§ WORK REQUEST: The expected output is the complete listing, copied exactly.

§ SUPPLIED DATA:
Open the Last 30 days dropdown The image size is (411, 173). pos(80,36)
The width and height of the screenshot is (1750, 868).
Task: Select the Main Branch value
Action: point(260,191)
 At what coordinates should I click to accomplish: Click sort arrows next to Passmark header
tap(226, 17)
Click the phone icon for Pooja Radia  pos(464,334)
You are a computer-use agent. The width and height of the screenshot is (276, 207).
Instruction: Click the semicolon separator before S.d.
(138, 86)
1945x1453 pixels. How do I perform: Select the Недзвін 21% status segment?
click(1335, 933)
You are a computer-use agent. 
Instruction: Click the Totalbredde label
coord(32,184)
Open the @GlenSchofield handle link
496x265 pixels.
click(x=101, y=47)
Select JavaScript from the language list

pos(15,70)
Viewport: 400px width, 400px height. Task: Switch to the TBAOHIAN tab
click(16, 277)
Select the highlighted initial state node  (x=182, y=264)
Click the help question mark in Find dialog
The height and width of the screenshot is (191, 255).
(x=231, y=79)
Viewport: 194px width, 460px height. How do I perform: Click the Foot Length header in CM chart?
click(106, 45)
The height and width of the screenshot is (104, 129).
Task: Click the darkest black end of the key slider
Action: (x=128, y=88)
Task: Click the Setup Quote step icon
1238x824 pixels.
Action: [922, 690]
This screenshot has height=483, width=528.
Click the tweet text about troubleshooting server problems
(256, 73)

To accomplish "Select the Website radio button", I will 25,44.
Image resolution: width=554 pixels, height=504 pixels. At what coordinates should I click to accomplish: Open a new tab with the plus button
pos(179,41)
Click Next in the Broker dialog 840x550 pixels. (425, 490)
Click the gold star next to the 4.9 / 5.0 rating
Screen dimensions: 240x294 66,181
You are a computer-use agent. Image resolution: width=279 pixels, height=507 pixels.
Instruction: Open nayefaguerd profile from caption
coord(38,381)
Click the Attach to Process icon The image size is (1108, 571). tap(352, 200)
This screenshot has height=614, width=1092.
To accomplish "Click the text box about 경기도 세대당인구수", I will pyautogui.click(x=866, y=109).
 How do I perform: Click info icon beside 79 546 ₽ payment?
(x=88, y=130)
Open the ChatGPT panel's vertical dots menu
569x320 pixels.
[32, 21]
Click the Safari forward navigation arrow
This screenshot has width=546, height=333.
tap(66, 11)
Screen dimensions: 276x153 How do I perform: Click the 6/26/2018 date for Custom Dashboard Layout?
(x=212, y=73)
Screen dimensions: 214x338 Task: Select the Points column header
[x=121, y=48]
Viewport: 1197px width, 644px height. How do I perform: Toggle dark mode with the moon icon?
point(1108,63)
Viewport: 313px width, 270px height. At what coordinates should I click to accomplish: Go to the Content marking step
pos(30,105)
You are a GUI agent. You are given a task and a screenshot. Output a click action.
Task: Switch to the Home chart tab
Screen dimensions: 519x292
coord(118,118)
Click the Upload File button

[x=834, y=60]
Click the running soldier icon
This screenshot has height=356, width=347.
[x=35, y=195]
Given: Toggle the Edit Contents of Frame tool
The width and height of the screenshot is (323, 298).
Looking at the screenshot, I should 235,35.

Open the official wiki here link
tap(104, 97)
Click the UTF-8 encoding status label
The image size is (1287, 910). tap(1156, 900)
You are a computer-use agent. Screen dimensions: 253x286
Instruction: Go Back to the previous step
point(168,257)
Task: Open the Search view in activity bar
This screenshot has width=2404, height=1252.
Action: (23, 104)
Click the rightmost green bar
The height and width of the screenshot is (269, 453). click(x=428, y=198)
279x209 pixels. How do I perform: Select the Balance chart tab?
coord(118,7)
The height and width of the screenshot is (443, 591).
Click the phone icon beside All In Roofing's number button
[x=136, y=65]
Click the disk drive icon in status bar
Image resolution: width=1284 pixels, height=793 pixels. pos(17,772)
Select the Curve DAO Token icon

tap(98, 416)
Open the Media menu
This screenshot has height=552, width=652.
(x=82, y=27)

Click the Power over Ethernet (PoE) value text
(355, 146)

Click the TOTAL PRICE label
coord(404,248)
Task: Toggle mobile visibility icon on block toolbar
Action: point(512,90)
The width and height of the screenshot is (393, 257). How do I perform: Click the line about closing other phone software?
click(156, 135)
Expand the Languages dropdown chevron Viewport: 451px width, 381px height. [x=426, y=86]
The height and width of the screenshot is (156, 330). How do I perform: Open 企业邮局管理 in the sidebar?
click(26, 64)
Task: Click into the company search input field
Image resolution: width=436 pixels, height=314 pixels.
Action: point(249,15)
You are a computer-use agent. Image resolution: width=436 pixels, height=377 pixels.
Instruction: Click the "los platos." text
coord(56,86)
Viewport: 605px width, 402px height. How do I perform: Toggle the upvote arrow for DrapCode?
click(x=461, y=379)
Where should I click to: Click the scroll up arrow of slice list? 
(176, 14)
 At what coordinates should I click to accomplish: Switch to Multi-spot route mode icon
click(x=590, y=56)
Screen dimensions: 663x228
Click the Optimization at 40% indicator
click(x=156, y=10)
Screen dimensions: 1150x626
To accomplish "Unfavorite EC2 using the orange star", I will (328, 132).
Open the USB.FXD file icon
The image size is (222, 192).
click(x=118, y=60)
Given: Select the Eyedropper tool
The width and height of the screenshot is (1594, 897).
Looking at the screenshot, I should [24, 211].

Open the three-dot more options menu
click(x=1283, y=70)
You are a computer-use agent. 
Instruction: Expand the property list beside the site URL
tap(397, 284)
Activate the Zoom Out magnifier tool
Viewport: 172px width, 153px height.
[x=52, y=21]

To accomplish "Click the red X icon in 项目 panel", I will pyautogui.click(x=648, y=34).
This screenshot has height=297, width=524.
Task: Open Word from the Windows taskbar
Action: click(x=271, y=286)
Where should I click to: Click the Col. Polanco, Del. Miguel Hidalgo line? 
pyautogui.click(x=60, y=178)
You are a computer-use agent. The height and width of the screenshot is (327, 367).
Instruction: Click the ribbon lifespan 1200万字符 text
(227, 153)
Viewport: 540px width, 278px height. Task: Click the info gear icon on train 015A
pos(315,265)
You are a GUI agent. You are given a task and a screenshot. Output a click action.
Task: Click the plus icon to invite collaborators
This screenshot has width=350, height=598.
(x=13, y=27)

§ SOLUTION BELOW:
Open the Last 30 days dropdown The image size is (411, 173). pos(80,36)
The width and height of the screenshot is (1750, 868).
Task: Select the Main Branch value
Action: point(260,191)
 At what coordinates should I click to accomplish: Click sort arrows next to Passmark header
tap(226, 17)
Click the phone icon for Pooja Radia  pos(464,334)
You are a computer-use agent. The width and height of the screenshot is (276, 207).
Instruction: Click the semicolon separator before S.d.
(138, 86)
1945x1453 pixels. How do I perform: Select the Недзвін 21% status segment?
click(1335, 933)
You are a computer-use agent. 
Instruction: Click the Totalbredde label
coord(32,184)
Open the @GlenSchofield handle link
496x265 pixels.
click(x=101, y=47)
Select JavaScript from the language list

pos(15,70)
Viewport: 400px width, 400px height. Task: Switch to the TBAOHIAN tab
click(16, 277)
Select the highlighted initial state node  (x=182, y=264)
Click the help question mark in Find dialog
The height and width of the screenshot is (191, 255).
(x=231, y=79)
Viewport: 194px width, 460px height. How do I perform: Click the Foot Length header in CM chart?
click(106, 45)
The height and width of the screenshot is (104, 129).
Task: Click the darkest black end of the key slider
Action: (x=128, y=88)
Task: Click the Setup Quote step icon
1238x824 pixels.
Action: [922, 690]
This screenshot has height=483, width=528.
Click the tweet text about troubleshooting server problems
(256, 73)

To accomplish "Select the Website radio button", I will 25,44.
Image resolution: width=554 pixels, height=504 pixels. At what coordinates should I click to accomplish: Open a new tab with the plus button
pos(179,41)
Click Next in the Broker dialog 840x550 pixels. (425, 490)
Click the gold star next to the 4.9 / 5.0 rating
Screen dimensions: 240x294 66,181
You are a computer-use agent. Image resolution: width=279 pixels, height=507 pixels.
Instruction: Open nayefaguerd profile from caption
coord(38,381)
Click the Attach to Process icon The image size is (1108, 571). tap(352, 200)
This screenshot has height=614, width=1092.
To accomplish "Click the text box about 경기도 세대당인구수", I will pyautogui.click(x=866, y=109).
 How do I perform: Click info icon beside 79 546 ₽ payment?
(x=88, y=130)
Open the ChatGPT panel's vertical dots menu
569x320 pixels.
[32, 21]
Click the Safari forward navigation arrow
This screenshot has width=546, height=333.
tap(66, 11)
Screen dimensions: 276x153 How do I perform: Click the 6/26/2018 date for Custom Dashboard Layout?
(x=212, y=73)
Screen dimensions: 214x338 Task: Select the Points column header
[x=121, y=48]
Viewport: 1197px width, 644px height. How do I perform: Toggle dark mode with the moon icon?
point(1108,63)
Viewport: 313px width, 270px height. At what coordinates should I click to accomplish: Go to the Content marking step
pos(30,105)
You are a GUI agent. You are given a task and a screenshot. Output a click action.
Task: Switch to the Home chart tab
Screen dimensions: 519x292
coord(118,118)
Click the Upload File button

[x=834, y=60]
Click the running soldier icon
This screenshot has height=356, width=347.
[x=35, y=195]
Given: Toggle the Edit Contents of Frame tool
The width and height of the screenshot is (323, 298).
Looking at the screenshot, I should 235,35.

Open the official wiki here link
tap(104, 97)
Click the UTF-8 encoding status label
The image size is (1287, 910). tap(1156, 900)
You are a computer-use agent. Screen dimensions: 253x286
Instruction: Go Back to the previous step
point(168,257)
Task: Open the Search view in activity bar
This screenshot has width=2404, height=1252.
Action: (23, 104)
Click the rightmost green bar
The height and width of the screenshot is (269, 453). click(x=428, y=198)
279x209 pixels. How do I perform: Select the Balance chart tab?
coord(118,7)
The height and width of the screenshot is (443, 591).
Click the phone icon beside All In Roofing's number button
[x=136, y=65]
Click the disk drive icon in status bar
Image resolution: width=1284 pixels, height=793 pixels. pos(17,772)
Select the Curve DAO Token icon

tap(98, 416)
Open the Media menu
This screenshot has height=552, width=652.
(x=82, y=27)

Click the Power over Ethernet (PoE) value text
(355, 146)

Click the TOTAL PRICE label
coord(404,248)
Task: Toggle mobile visibility icon on block toolbar
Action: point(512,90)
The width and height of the screenshot is (393, 257). How do I perform: Click the line about closing other phone software?
click(156, 135)
Expand the Languages dropdown chevron Viewport: 451px width, 381px height. [x=426, y=86]
The height and width of the screenshot is (156, 330). How do I perform: Open 企业邮局管理 in the sidebar?
click(26, 64)
Task: Click into the company search input field
Image resolution: width=436 pixels, height=314 pixels.
Action: point(249,15)
You are a computer-use agent. Image resolution: width=436 pixels, height=377 pixels.
Instruction: Click the "los platos." text
coord(56,86)
Viewport: 605px width, 402px height. How do I perform: Toggle the upvote arrow for DrapCode?
click(x=461, y=379)
Where should I click to: Click the scroll up arrow of slice list? 
(176, 14)
 At what coordinates should I click to accomplish: Switch to Multi-spot route mode icon
click(x=590, y=56)
Screen dimensions: 663x228
Click the Optimization at 40% indicator
click(x=156, y=10)
Screen dimensions: 1150x626
To accomplish "Unfavorite EC2 using the orange star", I will (328, 132).
Open the USB.FXD file icon
The image size is (222, 192).
click(x=118, y=60)
Given: Select the Eyedropper tool
The width and height of the screenshot is (1594, 897).
Looking at the screenshot, I should [24, 211].

Open the three-dot more options menu
click(x=1283, y=70)
You are a computer-use agent. 
Instruction: Expand the property list beside the site URL
tap(397, 284)
Activate the Zoom Out magnifier tool
Viewport: 172px width, 153px height.
[x=52, y=21]

To accomplish "Click the red X icon in 项目 panel", I will pyautogui.click(x=648, y=34).
This screenshot has height=297, width=524.
Task: Open Word from the Windows taskbar
Action: click(x=271, y=286)
Where should I click to: Click the Col. Polanco, Del. Miguel Hidalgo line? 
pyautogui.click(x=60, y=178)
You are a computer-use agent. The height and width of the screenshot is (327, 367).
Instruction: Click the ribbon lifespan 1200万字符 text
(227, 153)
Viewport: 540px width, 278px height. Task: Click the info gear icon on train 015A
pos(315,265)
You are a GUI agent. You are given a task and a screenshot. Output a click action.
Task: Click the plus icon to invite collaborators
This screenshot has width=350, height=598.
(x=13, y=27)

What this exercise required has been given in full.